----- Record extracts -----

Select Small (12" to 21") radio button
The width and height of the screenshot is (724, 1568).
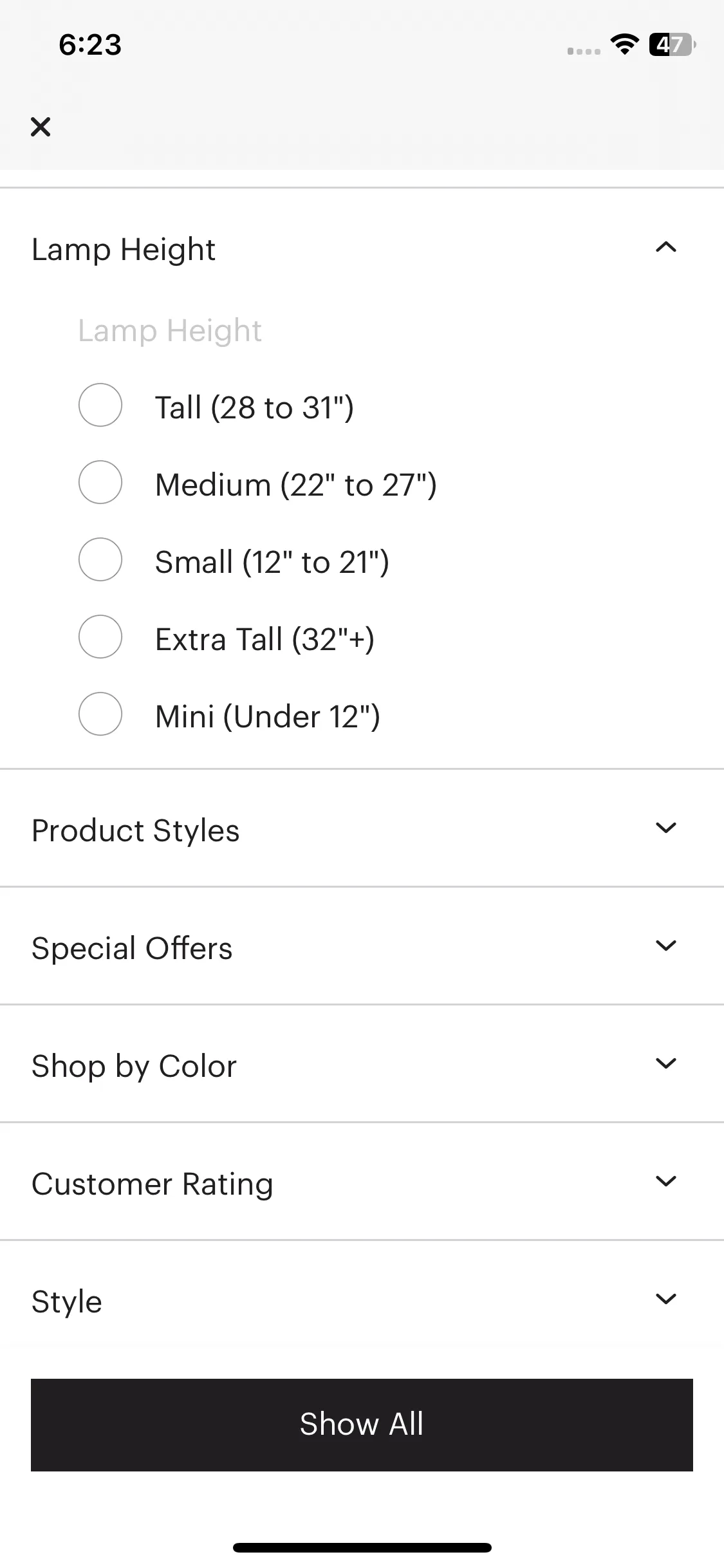[100, 559]
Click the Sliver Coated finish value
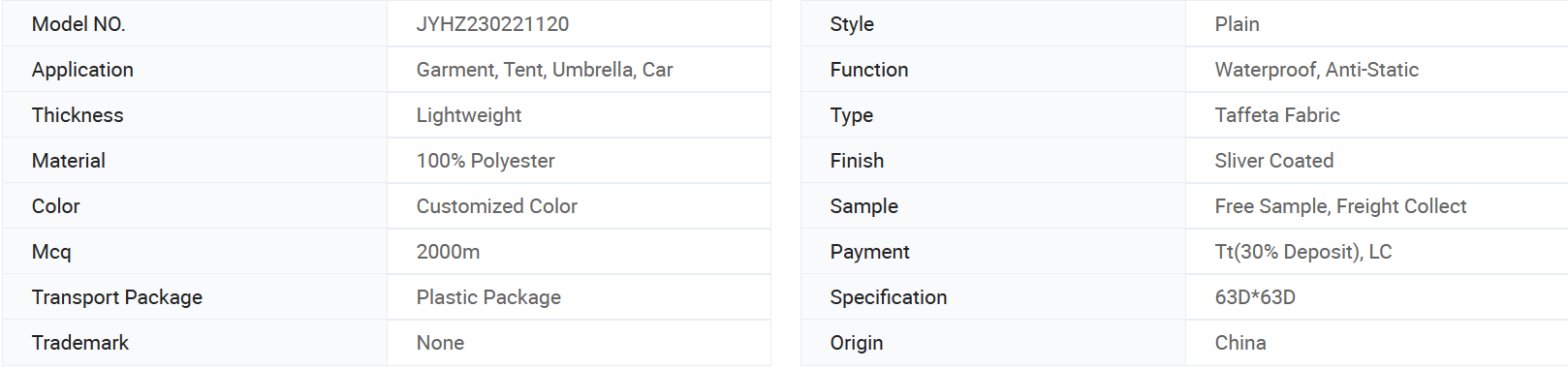1568x369 pixels. [x=1274, y=161]
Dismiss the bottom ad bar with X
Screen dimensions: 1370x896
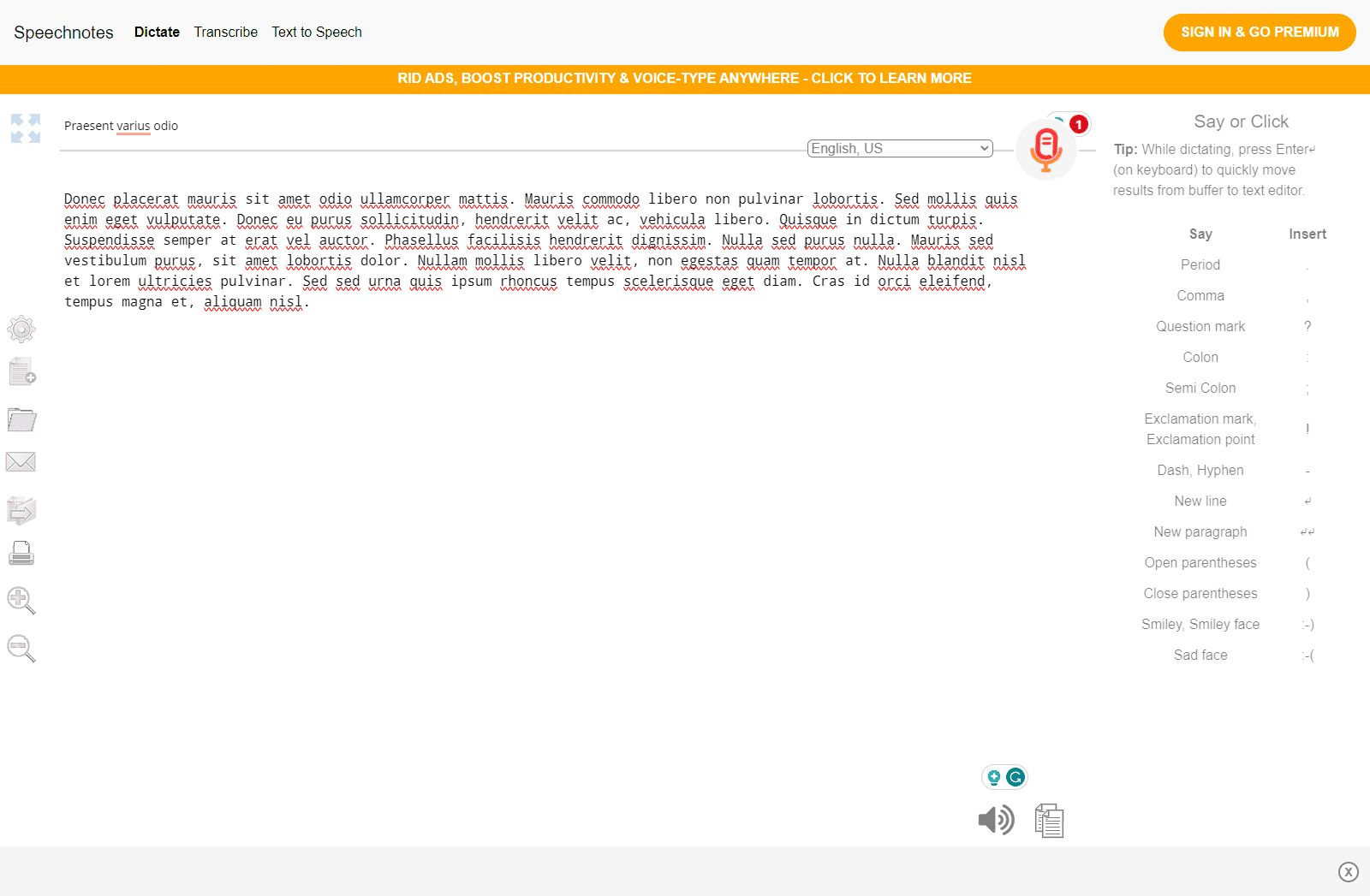[1349, 871]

-----

Reproduce word for word the lines from the one containing "Dismiss the bottom ad bar with X" through the end of the data, both ends kept. Drop the pictures.

Dismiss the bottom ad bar with X
Screen dimensions: 1370x896
[1349, 871]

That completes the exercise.